PhotoShelter’s aforementioned Libris product — which it claims is able to process bulk files from hard drives, servers, camera, and mobile devices up to 70 percent faster than Dropbox, Google Drive, Box, and WordPress — runs on the company’s owned and operated network of datacenters. It supports uploads via a range of methods and mediums, including a drag-and-drop web interface; mobile and desktop clients; file transfer protocol (FTP); third-party apps like Photo Mechanic; and Adobe Creative Cloud apps like Lightroom, InDesign, and Photoshop. Files transferred to Libris (along with their associated EXIF and IPTC metadata) become instantly viewable in a thumbnail-populated dashboard with a built-in media player.

Within Libris, files can copied and pasted, virtually linked, or organized into an endless number of nested collections and galleries. Libris’ robust permission management system prevents unauthorized people or parties from seeing and downloading assets, and its keyword-based search tool surfaces assets by file type, date range, location, or even orientation.

Other spotlight features include watermarking, single sign-on, and image rights management.

Fingerman says that PhotoShelter’s content collaboration tools will get a revamp in the coming months, as will the mobile apps and API. “This is a crucial moment for the company as we look to build our talented team, relocate our headquarters, and expand our offerings in the market,” he said. “We are excited to get to work.”

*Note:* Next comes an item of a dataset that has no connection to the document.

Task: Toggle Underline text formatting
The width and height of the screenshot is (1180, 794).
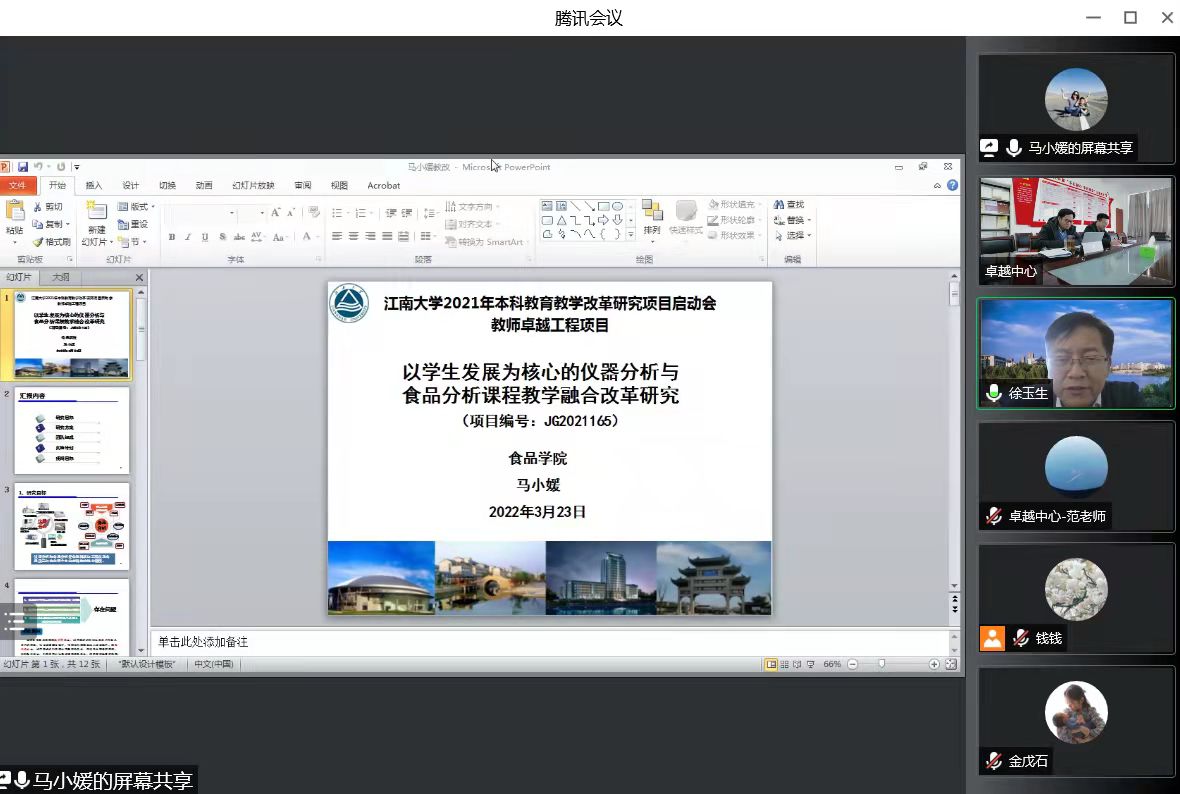Action: [x=205, y=237]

“Right now, we’re witnessing an outright explosion in the volume of visual content employed by brands to engage their audiences,” said Level Structured Capital’s Barry Osherow. “The team at PhotoShelter has built standout expertise in managing visual content at a massive scale, initially serving the community of independent creators, and now they’ve built on that heritage to offer a very powerful solution to brands. We’re thrilled to be the financing partner behind the continued expansion of their platform.”